F2: Reflects a 1-for-14.5074 reverse stock split effected on March 31, 2014.
F3: These shares are owned directly by Lilly Ventures Fund I LLC (the "Fund"). Eli Lilly and Company, as sole Managing Member of the Fund, and pursuant to provisions of the LLC Agreement of the Fund, has voting authority with respect to shares owned by the Fund.
F4: Shares of Series D Convertible Preferred Stock are convertible into Common Stock on a 0.0689-for-1 basis into the number of shares of Common Stock shown in column 3 at any time at the holder's election and automatically upon the closing of the Company's initial public offering. The shares have no expiration date.

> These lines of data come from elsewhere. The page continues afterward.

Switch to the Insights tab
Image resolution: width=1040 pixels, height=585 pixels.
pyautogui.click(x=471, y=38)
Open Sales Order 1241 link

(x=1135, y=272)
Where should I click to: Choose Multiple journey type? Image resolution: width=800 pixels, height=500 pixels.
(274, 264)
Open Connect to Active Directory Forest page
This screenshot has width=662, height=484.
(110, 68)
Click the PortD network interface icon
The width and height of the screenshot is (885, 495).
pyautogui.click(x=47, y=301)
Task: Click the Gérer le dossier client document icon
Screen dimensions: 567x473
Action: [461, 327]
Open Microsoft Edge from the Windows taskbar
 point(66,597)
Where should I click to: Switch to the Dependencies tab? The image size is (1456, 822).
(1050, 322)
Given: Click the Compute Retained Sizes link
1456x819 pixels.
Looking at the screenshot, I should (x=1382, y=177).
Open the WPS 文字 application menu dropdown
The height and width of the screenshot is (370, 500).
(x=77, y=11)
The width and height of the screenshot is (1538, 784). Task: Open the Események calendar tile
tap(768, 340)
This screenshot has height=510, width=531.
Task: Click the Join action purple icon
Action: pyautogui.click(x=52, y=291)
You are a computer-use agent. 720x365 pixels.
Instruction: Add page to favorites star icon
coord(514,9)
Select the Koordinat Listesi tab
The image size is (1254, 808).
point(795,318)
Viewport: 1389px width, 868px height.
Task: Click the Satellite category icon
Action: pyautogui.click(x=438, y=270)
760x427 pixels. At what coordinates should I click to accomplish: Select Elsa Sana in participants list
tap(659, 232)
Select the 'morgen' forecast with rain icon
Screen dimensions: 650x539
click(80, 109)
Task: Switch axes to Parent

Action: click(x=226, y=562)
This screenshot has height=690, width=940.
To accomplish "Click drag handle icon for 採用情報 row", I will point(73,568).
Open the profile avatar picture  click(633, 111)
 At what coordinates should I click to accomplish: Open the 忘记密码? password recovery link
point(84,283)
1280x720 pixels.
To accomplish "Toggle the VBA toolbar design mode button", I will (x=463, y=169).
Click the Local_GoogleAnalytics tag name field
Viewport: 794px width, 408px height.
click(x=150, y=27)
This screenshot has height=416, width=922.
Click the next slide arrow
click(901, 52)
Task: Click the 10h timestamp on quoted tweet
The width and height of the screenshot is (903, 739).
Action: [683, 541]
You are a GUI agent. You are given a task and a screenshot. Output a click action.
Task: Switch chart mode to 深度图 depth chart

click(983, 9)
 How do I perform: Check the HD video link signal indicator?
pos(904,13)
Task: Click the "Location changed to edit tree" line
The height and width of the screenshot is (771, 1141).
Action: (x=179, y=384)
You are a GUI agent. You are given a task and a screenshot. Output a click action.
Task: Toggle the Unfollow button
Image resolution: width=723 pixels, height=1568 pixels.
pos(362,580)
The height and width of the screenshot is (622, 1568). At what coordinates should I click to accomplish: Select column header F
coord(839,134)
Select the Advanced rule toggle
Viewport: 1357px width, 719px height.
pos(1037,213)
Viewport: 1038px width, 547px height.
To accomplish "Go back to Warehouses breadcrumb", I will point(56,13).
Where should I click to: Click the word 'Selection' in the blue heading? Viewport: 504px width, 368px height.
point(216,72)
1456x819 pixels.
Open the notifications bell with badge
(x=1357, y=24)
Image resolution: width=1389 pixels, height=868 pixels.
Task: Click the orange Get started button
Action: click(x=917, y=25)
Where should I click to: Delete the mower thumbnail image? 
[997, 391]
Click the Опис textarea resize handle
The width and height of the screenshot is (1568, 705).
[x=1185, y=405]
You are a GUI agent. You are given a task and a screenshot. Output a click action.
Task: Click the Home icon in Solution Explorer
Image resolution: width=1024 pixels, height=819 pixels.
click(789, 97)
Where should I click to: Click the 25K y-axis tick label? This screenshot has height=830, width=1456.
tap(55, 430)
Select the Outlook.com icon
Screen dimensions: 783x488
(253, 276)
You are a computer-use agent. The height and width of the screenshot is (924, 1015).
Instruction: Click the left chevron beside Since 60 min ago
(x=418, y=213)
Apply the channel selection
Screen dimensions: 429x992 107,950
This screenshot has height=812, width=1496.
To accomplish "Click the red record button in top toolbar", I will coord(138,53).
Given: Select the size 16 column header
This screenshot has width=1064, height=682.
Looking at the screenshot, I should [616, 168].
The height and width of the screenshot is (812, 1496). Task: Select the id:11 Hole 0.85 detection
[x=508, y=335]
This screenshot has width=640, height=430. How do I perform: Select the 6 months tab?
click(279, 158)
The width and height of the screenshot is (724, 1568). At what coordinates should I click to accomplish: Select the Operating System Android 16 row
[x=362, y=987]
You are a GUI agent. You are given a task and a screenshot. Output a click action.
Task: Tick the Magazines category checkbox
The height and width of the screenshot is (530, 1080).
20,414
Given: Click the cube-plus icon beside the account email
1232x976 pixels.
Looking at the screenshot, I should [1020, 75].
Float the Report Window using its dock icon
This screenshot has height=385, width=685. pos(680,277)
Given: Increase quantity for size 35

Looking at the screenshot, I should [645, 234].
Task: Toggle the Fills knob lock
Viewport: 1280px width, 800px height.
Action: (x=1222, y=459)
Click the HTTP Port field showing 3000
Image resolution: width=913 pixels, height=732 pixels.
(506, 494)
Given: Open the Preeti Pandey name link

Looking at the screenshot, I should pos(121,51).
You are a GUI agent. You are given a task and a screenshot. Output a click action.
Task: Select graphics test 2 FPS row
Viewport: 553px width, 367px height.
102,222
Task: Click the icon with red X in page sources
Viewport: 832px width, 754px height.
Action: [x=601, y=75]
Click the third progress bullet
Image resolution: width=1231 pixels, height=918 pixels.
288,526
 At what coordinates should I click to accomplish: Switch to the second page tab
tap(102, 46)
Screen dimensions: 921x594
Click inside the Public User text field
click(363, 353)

F5: The outstanding principal and accrued interest under the 7% Convertible Promissory Notes issued on August 15, 2013 are convertible after August 15, 2014, at the holder's election. The Notes have no expiration date. The outstanding prinicpal and accrued interest under the Notes will convert into shares of Common Stock automatically upon consummation of the Company's initial public offering.
F6: The number of shares of common stock is based upon a conversion of all principal and accrued interest on the Notes through April 15, 2014 at a conversion price of $7.00 per share of Common Stock, which is the initial public offering price.
F7: The outstanding principal and accrued interest under the 7% Convertible Promissory Notes issued on February 18, 2014 are convertible at any time after February 26, 2015 at the holder's election. The Notes have no expiration date. The outstanding principal and accrued interest under the Notes will convert into shares of Common Stock automatically upon the consummation of the Company's initial public offering at 77.5% of the initial public offering price.
F8: The number of shares of common stock is based upon a conversion of all principal and accrued interest on the Notes through April 15, 2014 at a conversion price equal to $5.43 per share of Common Stock, which is 77.5% of the initial public offering price of $7.00 per share.